عنوان مقاله [English]
Introduction: The suitable weather conditions of Iran makes it as one of the most talented country in producing of the various agricultural products such as grapes and raisins and has a great history in this field. Raisin is a commercial dried fruit, produced by drying of ripe seedless grapes by the moisture content of 16%. A major problem in the production, storage and marketing of stored products is infestation by insect pests. A number of insect species pose a potential threat to a variety of stored products. The Oryzaephilus surinamensis L. and Ephestia kuehniella Zeller. Have a widespread distribution in the most part of the world. These species are recognized as the cosmopolitan pests attacking stored-products and cause serious losses both in quantity through feeding damage and quality by contaminating the product with its cast skin and frass. Considering economic importance of pests and problems arising from the use of chemical insecticides and fumigants, it is necessary to replace them with the other appropriate methods. The traditional methods of pest control, while having many advantages such as ease of operation and low cost, have some disadvantages such as slow operations, creation of environmental pollution residues, negative impact on product quality and health hazards on the operator. The use of alternative methods seems to be necessary because of concerns about the health hazards of chemical pesticides and its environment pollution. The researches has been conducted on the ionizing radiation, controlled atmosphere, cold treatment, conventional hot air or water heating and novel radio frequency and microwave dielectric heating for controlling the insects. The microwave heating is based on the transformation of alternating electromagnetic ﬁeld energy into thermal energy by affecting the polar molecules of a material. The most important characteristic of the microwave heating method is volumetric heating. Dielectric heating which covers both radio frequency and microwave has been investigated for insect control in foods. Microwaves radiation are a part of electromagnetic spectrum with wavelengths less than radio waves and more than infrared waves, which their frequency range are 300MHz to 30GHz.

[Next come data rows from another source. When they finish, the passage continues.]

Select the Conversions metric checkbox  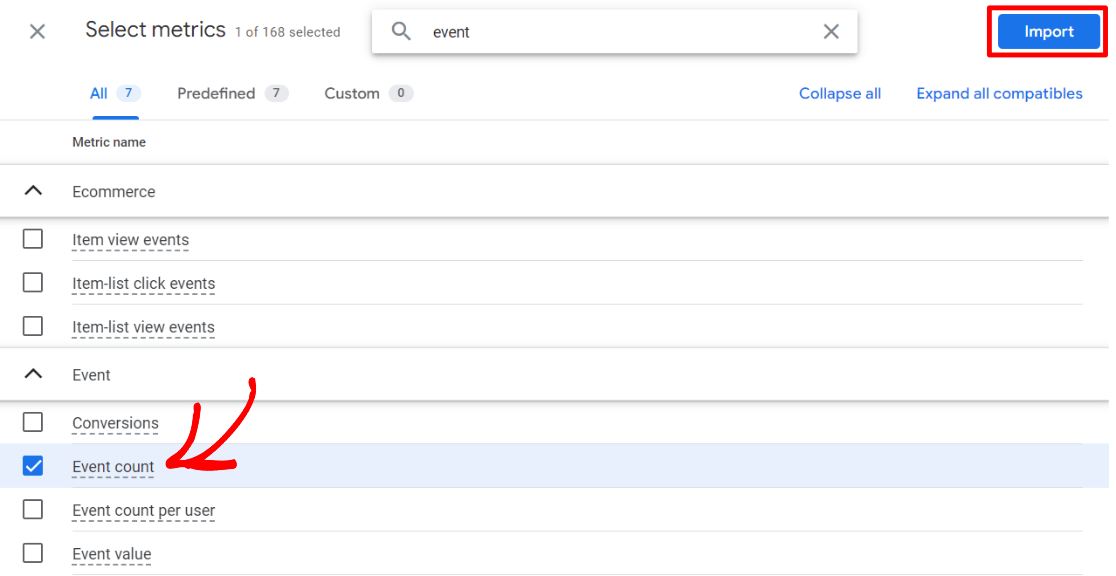click(33, 422)
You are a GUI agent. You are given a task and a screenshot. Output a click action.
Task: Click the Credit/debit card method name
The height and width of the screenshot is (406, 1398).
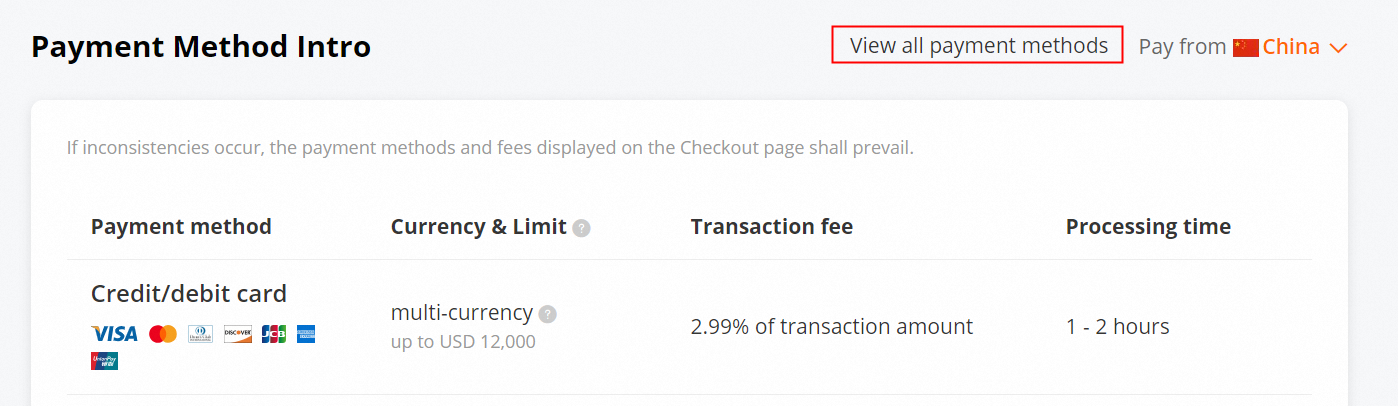[x=189, y=293]
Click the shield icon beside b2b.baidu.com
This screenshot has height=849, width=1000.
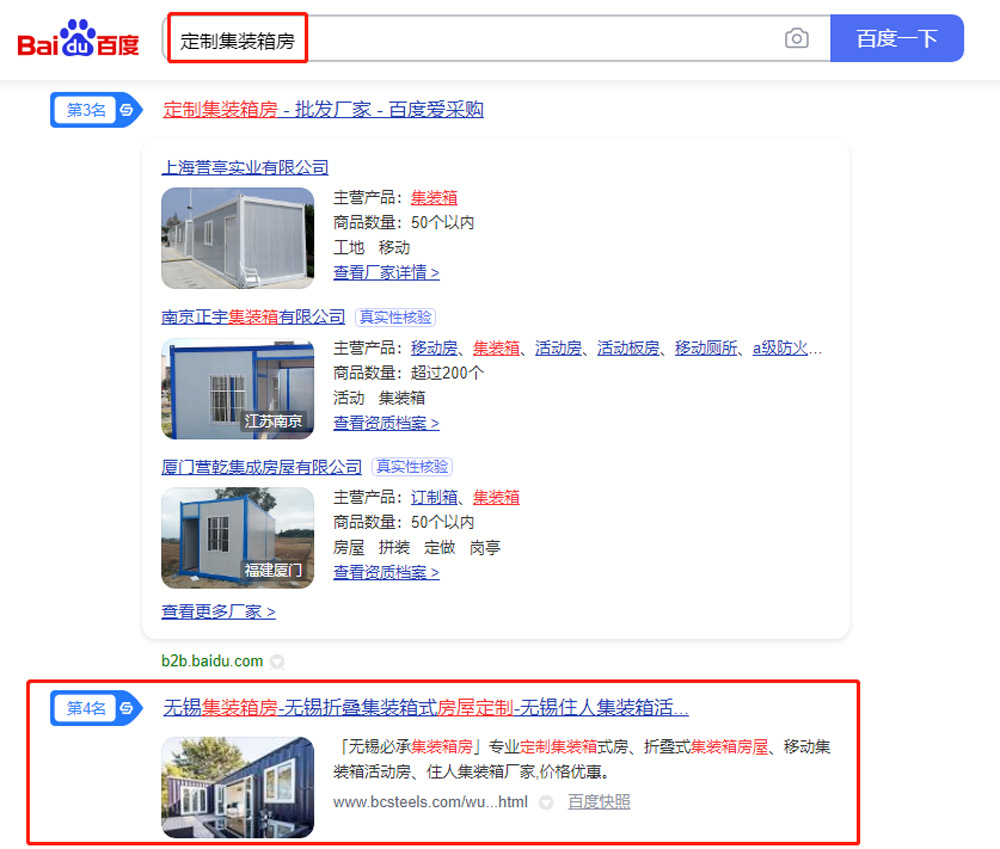277,661
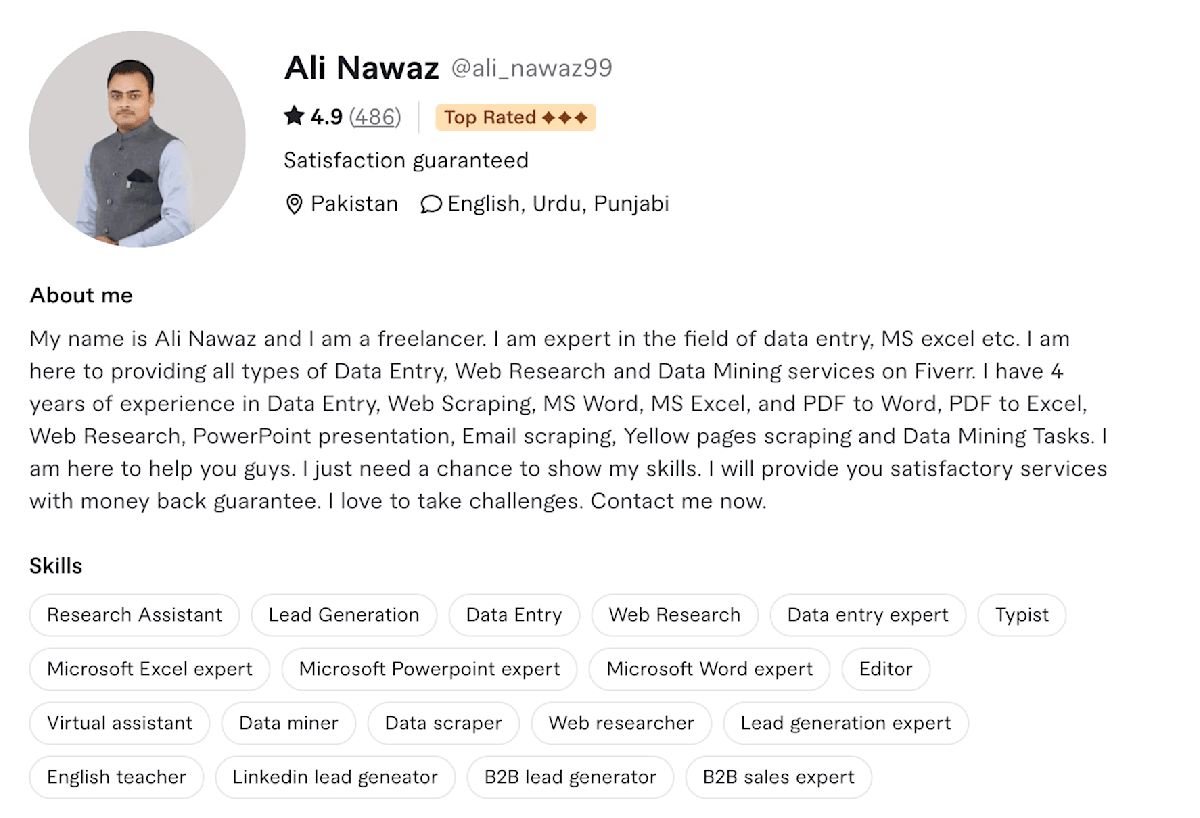Viewport: 1200px width, 818px height.
Task: Click the Data scraper skill tag
Action: 443,723
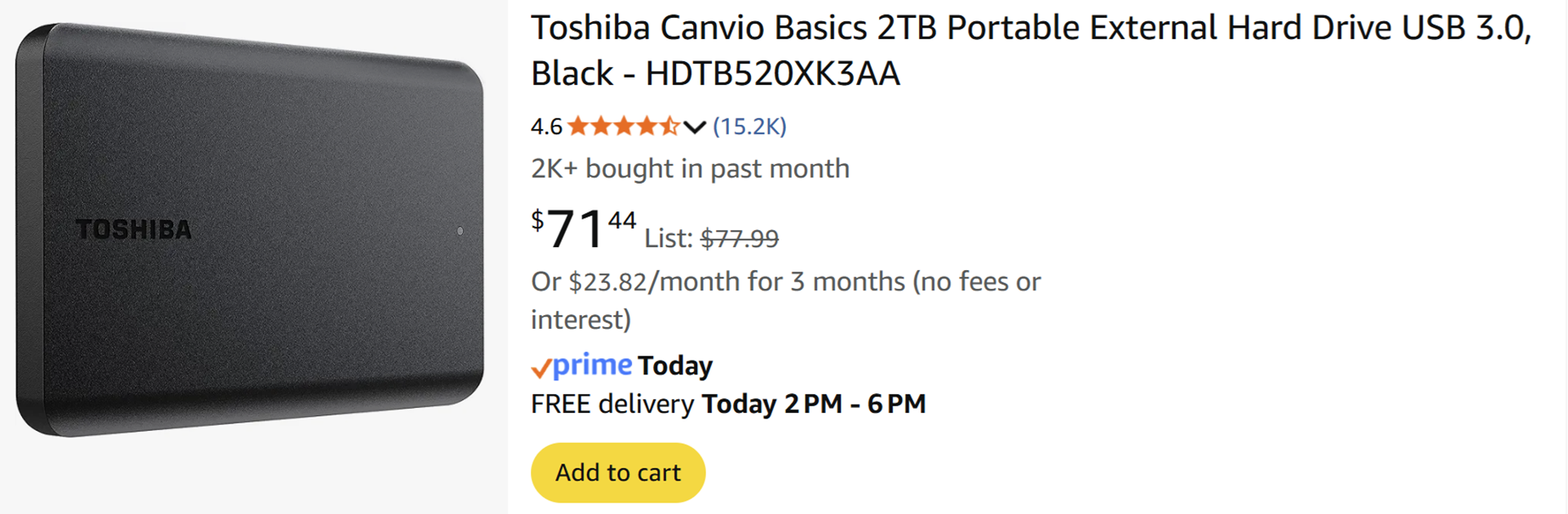Click model number HDTB520XK3AA in the title
This screenshot has width=1568, height=514.
(x=772, y=74)
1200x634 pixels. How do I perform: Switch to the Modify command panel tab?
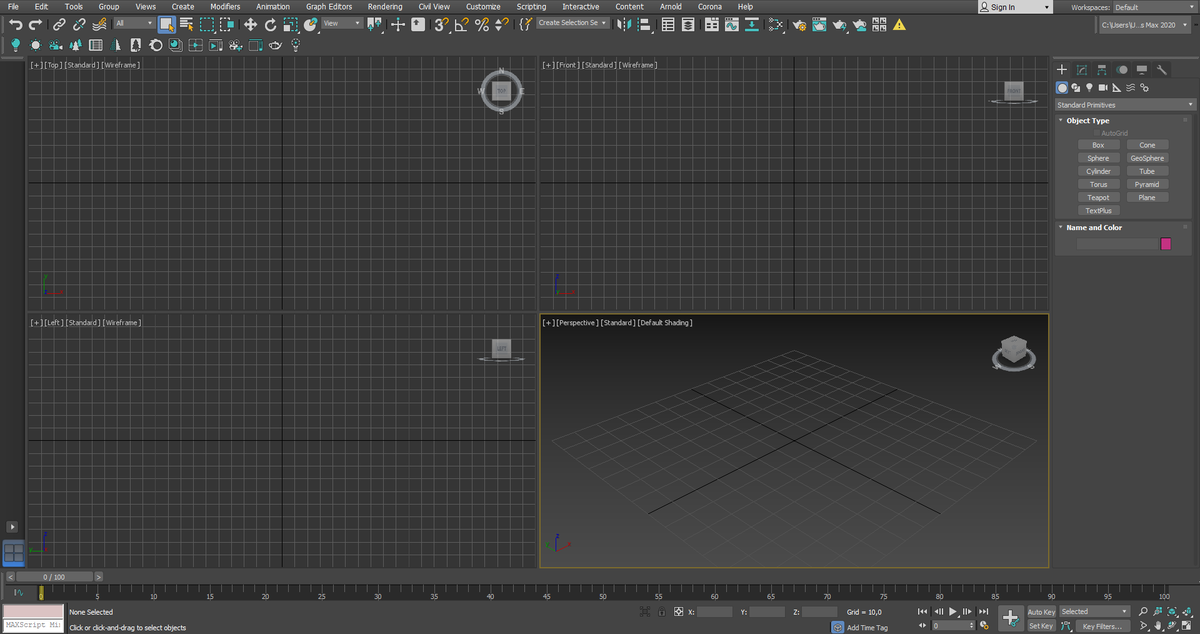[1081, 70]
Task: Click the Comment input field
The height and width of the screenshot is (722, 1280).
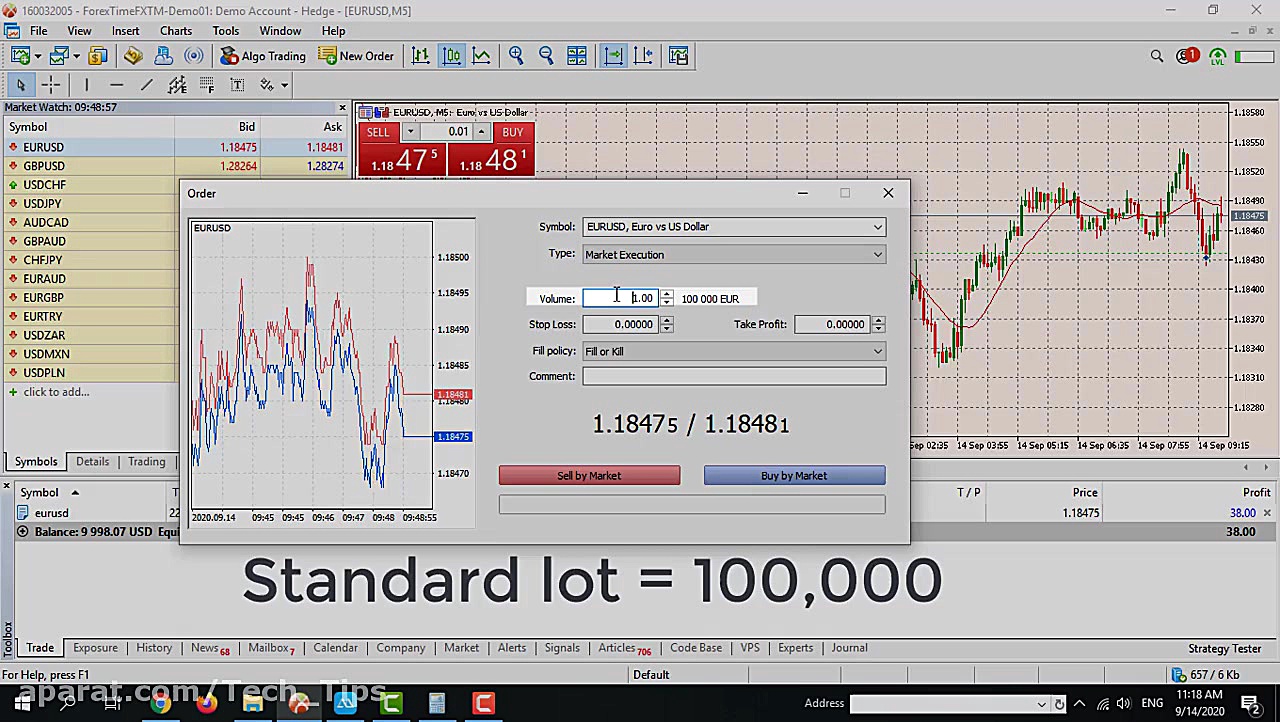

Materials and Methods: Two insect species, the lesser grain borer, O. surinamensis L. and mediterranean flour moth, E. kuehniella Zeller. Were reared under the laboratory condition at temperature of 27±2 C and relative humidity of 65%±5. The lesser grain borer was reared on the medium contains 99% wheat ﬂour mixed along with 1% brewer’s yeast and the mediterranean flour moth were reared the medium contains on 90% wheat ﬂour mixed along with 10% brewer’s yeast. In this study, the microwave oven (Media -MW-F-282ELKS) was used which operates at 2450 MHz and variable power levels. The samples were exposed to microwave treatments at three power levels (450, 270 and 900W) for four exposure times (20, 30, 40 and 50s). Each treatment (power and exposure time combination) was replicated three times.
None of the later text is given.